An Aberdeen businessman who was recently made bankrupt said yesterday he is complying fully after administrators commenced legal action to recover a director’s loan from him.
Warren Anderson has paid back just £44,000 of a £442,000 director’s loan he took out before oil procurement firm GOT went bust nearly two years ago, KPMG said in a recent progress report.
GOT owed creditors more than £5million when administrators were called in to wind down the business in July 2015.
In its report, published this week, KPMG said it had accepted a repayment proposal from Mr Anderson for the “full and final settlement” of the outstanding loan balance.
But they said Mr Anderson had made just one payment of £4,000 under the settlement agreement – on top of an initial £40,000 he had returned earlier.
KPMG said: “As a result of the director’s failure to adhere to the settlement agreement, we engaged a legal agent to instigate legal action against the director in order to protect the company’s position in respect of the balance of the outstanding director’s loan.

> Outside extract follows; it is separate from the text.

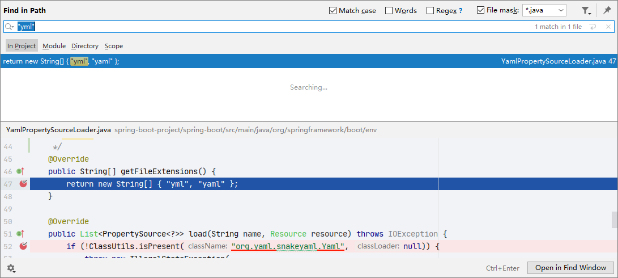Viewport: 618px width, 278px height.
Task: Click implements gutter icon on line 51
Action: [x=20, y=234]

“As a result of the legal action raised, a trustee was appointed to the director’s sequestrated estate on 26 January 2017.”
Mr Anderson and his trustee at Anderson Anderson Brown (AAB) said yesterday that the businessman was cooperating fully.
AAB said Mr Anderson is currently an undischarged bankrupt, meaning he cannot be a company director for at least a year.
Mr Anderson joined GOT in the mid-1990s before going on to buy the firm in 2008.
But the company hit the wall after overinvesting in equipment and premises in the run up to the oil price downturn.
The decision to fold put about 20 employees out of work with immediate effect.
Just weeks after the firm collapsed, Mr Anderson set up a new company – the similarly named GOT Procurement Services.
It agreed to buy the business and assets of the defunct company from administrators.
In its report, KPMG said it had secured an overdue payment of £12,000 from GOT Procurement Services for Mr Anderson’s old business.
In October 2016, Mr Anderson told the Press and Journal’s sister website Energy Voice that GOT Procurement Services had broken through the £1million turnover mark and was looking to hit £2million by the end of 2017 after winning work on a number of projects.
He said most clients served by his former company had been “receptive” to his new venture, but admitted some had been “stung” after being left out of pocket.
GOT Procurement Services is still trading, but Mr Anderson has had to give up his directorship of the company.